Tuesday, December 15, 2009

A time for family

I love this time of year. Even with all the hustle & bustle, it always seems to me that it's going in slow motion. Life slows down and I thoroughly enjoy every single moment of it. I am a sentimental sort of person anyway, but just start that Christmas music, start talking about Jesus being born  here on earth because God wanted that much for us to be near him, start getting the families together to share meals.... it's the hap-happiest time of the year!

I know there is a lot of talk about people spending too much money at Christmas. And most certainly, it must be true. But, being the Christmas-optimist I am, I have to believe a lot of the motivation behind it is just people wanting to brighten other people's days! If you're going to go overboard on something, why not go overboard with doing something for others? Now, don't walk away from this post thinking I'm advocating going into debt at Christmas-time. Spend what you have, not what you don't have. I just think when our focus is on the happiness of others, it can never be a totally bad thing!

The past couple of Christmases, I have discovered something wonderful. Me and my sentimental self... I've always been such a lover of holiday traditions. We've always gotten our tree from the SAME place the day after Thanksgiving, we decorate it the same way, we have our grilled cheese and hot cocoa after we decorate, and we joke about how in my mind we're having the grilled cheese on Christmas Eve because that's how I did it when I was a kid. The past couple of years, with the girls moving out and Rachel getting married and having kids of her own, it's been quite a bit different. I thought it would be much harder on me than it is, to let go of the traditions we've held so dear. But I have found there is great joy in seeing the new traditions taking shape in Rachel & Aaron's family. We've adjusted, we've done things differently, and it has worked. I felt as if God was telling me something when we got the postcard in the mail telling us as of this year the Kiwanis would no longer be selling Christmas trees. And on top of that, we knew we wouldn't even be able to put up a Christmas tree until after the wedding. But you know what? I don't even feel as if any traditions have been broken.

Instead, I feel like I've made the greatest discovery of all. The traditions have never been about what or when. It's always been about who.

Monday, December 14, 2009

The Stinky Barn

For the first time in my life, it has hit me. The impact of what God was saying to us by choosing to be born not in a palace, not in a hotel, not even in someone's guest room, but in a stinky barn....it has hit me hard.

We have really gone a long way toward "glorifying" his physical surroundings. Those gorgeous manger scenes. Manger is such a nice word for a feeding trough in a stinky barn. It makes me want to write a new song. "Away in a Stinky Barn, no crib for a bed".  And the cattle won't be "lowing". They will moo. And when he wakes up from all the racket the animals are making, baby Jesus will indeed cry. It will be a song about some very real circumstances... and how the glory of God exists right in the midst of it.

__SUPPLIED DATA__
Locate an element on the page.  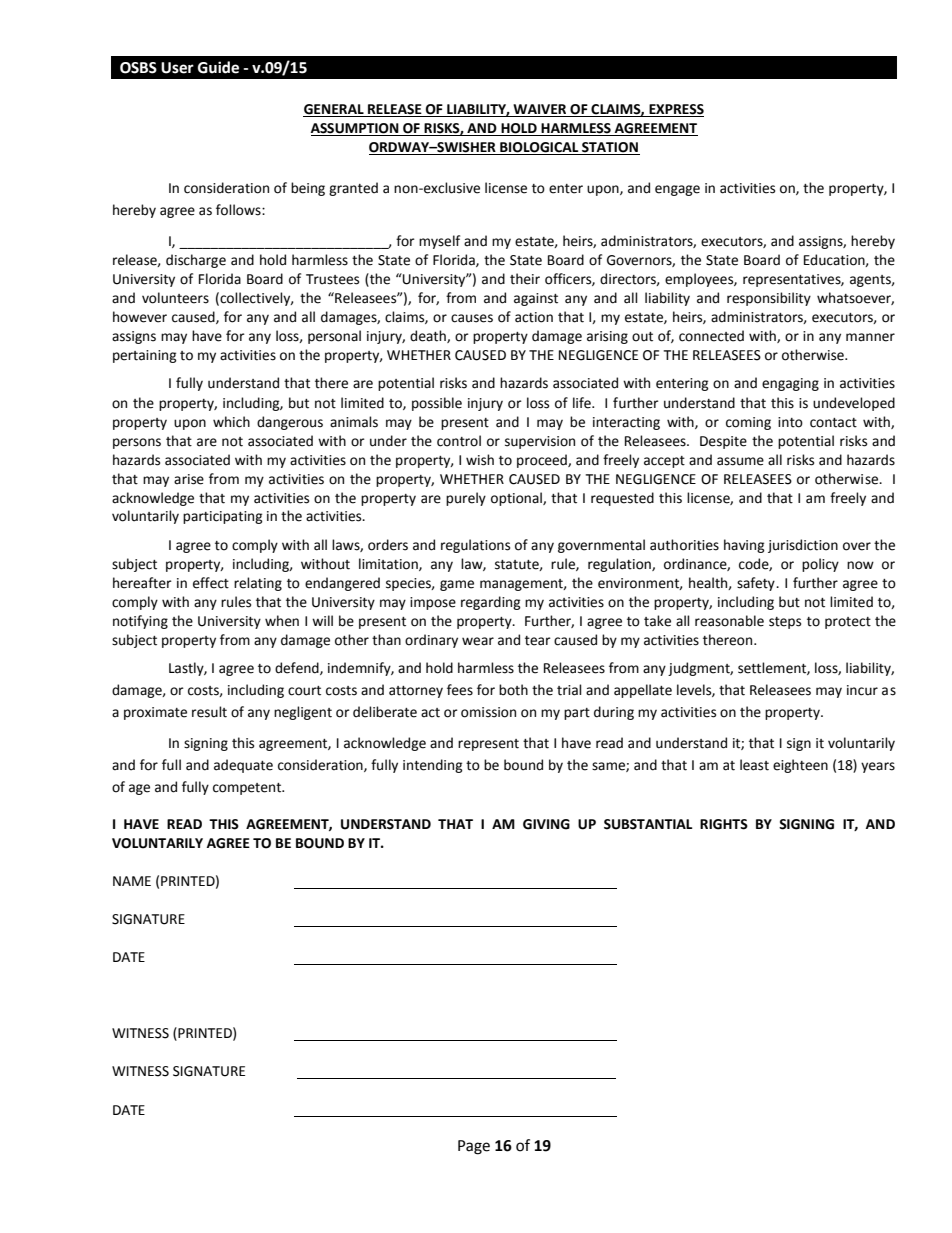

__WRITTEN TASK 1__
Answer these questions using the Christmas blog:
(a) On what day did the family always get their tree?
(b) Which group would no longer be selling Christmas trees?
(c) What does the writer say "manger" is a nice word for?
__WRITTEN TASK 2__
Does each statement agree with the Christmas blog? Answer yes or no, and quote the words that decide it.
(a) The writer recommends going into debt at Christmas.
(b) After decorating the tree, the family has grilled cheese and hot cocoa.
(c) In the writer's imagined song, the cattle will be lowing.
__WRITTEN TASK 3__
Carry on the Christmas blog from its last sentence.
The data has nothing to do with the Christmas blog.

__EXERCISE OUTPUT 1__
(a) The day after Thanksgiving.
(b) The Kiwanis.
(c) A feeding trough in a stinky barn.

__EXERCISE OUTPUT 2__
(a) No: "Spend what you have, not what you don't have."
(b) Yes: "we have our grilled cheese and hot cocoa after we decorate"
(c) No: "And the cattle won't be "lowing". They will moo."

__EXERCISE OUTPUT 3__
And therein lies the message. I am coming to where you are. The God of the universe chose to come to us. He is not put off by the circumstances that surround our lives. He is not afraid of getting dirty. He has chosen... chosen... to come to where we are. Because that is who he is.

But it doesn't stop there. He wants us to do the same. WHAT??? We are CHRISTIANS, after all! We don't belong in places that may get us dirty! When those people are ready, they should come to us. The only problem is... that's not the example He set for us. Now I'm not suggesting we all need to run out and find some sin-filled situation to jump into so we can consider ourselves obedient. I'm merely suggesting we open our eyes and tear down any walls we've unknowingly built up. Be willing. When the time comes and the need presents itself, be willing to step right into a dirty old barn so His love can transform the lives of the people you find there.

There will be a time for living in palaces. But for right now... it's about helping as many people as we can find palaces of their own.

And if it means we have to live in stinky barns for awhile, then so be it.

Friday, December 11, 2009

Is there something wrong with me?

The other day I got to thinking about the things that cause us to struggle in life. I thought about the things that cause angst in my own life, as well as different things I knew were weighing heavily on friends and family. Now, I hate making blanket statements because every situation is different. I will just say that for all the things I was thinking about, the root cause of each of the ongoing struggles could be traced back to what we allowed ourselves to believe.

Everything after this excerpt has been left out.